What's Next for the Coolest Pope Ever? Future Headlines, Predicted
LatestI’ve gone on record as not being a gigantic fan of “the Pope” as an institution. As I am not a Catholic, I have no obligation to think of him as anything other than some guy—some guy who’s appointed via smoke-monster to be the ideological leader of millions of people; some guy whose predecessors have used that power to push regressive legislation, oppressive moralism, and the prioritization of their own asses over the physical sanctity of children; some guy whose appointment sends us into collective gaga paroxysms like it’s a celebrity C-section and not the rote, predictable turnover of a white, paternalistic, historically destructive power structure.
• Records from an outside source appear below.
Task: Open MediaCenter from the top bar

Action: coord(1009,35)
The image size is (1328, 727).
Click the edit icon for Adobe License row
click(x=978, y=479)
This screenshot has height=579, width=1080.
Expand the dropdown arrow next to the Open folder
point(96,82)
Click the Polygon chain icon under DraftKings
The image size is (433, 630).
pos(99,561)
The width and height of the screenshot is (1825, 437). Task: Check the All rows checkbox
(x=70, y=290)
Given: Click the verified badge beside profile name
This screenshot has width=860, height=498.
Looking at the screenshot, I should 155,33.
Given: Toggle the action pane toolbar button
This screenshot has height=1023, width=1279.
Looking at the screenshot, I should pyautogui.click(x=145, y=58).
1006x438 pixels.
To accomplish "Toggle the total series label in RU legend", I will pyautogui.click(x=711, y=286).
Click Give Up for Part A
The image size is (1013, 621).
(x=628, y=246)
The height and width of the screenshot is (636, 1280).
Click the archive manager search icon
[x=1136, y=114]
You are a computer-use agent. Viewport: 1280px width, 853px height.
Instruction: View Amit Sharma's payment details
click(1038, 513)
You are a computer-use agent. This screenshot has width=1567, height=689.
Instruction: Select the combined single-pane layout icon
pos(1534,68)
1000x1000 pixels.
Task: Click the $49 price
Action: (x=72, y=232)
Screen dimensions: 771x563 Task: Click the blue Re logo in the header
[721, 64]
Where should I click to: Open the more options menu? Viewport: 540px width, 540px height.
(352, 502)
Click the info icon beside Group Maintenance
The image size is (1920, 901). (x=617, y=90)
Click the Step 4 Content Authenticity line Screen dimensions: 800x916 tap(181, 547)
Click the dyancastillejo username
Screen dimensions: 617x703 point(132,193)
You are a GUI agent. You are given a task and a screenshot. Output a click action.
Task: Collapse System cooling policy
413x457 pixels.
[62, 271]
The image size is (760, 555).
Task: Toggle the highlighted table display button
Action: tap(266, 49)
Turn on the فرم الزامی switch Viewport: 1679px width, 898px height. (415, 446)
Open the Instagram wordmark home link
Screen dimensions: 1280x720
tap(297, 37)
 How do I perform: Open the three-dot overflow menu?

SO NO, YOU COULD SAY I’M NOT THAT OBJECTIVELY JAZZED ABOUT THE POPE.
However.
Pope Francis, it seems, is turning out to be a fucking boss, comparatively. In a development that should probably be distressing to anyone with even a shred of perspective, New Pope is kind of one of our most consistently progressive world leaders at this point (suck it, Classic Pope!). I mean, he’s still the Pope and the Catholic Church is still a problem—he’s not clacking away at his social justice Tumblr or anything—but he’s at least using his Popiness to do some relatively not-horrible shit. And that is, as they say, something.
New Pope’s latest amazing headline? POPE FRANCIS SAYS WE SHOULD TAKE ALL CORRUPT POLITICIANS, TIE THEM TO A STONE, AND THROW THEM INTO THE SEA.
Yeah, okay bro, let’s do that. We can call it the “OKEY DOKEY DOCTRINE.”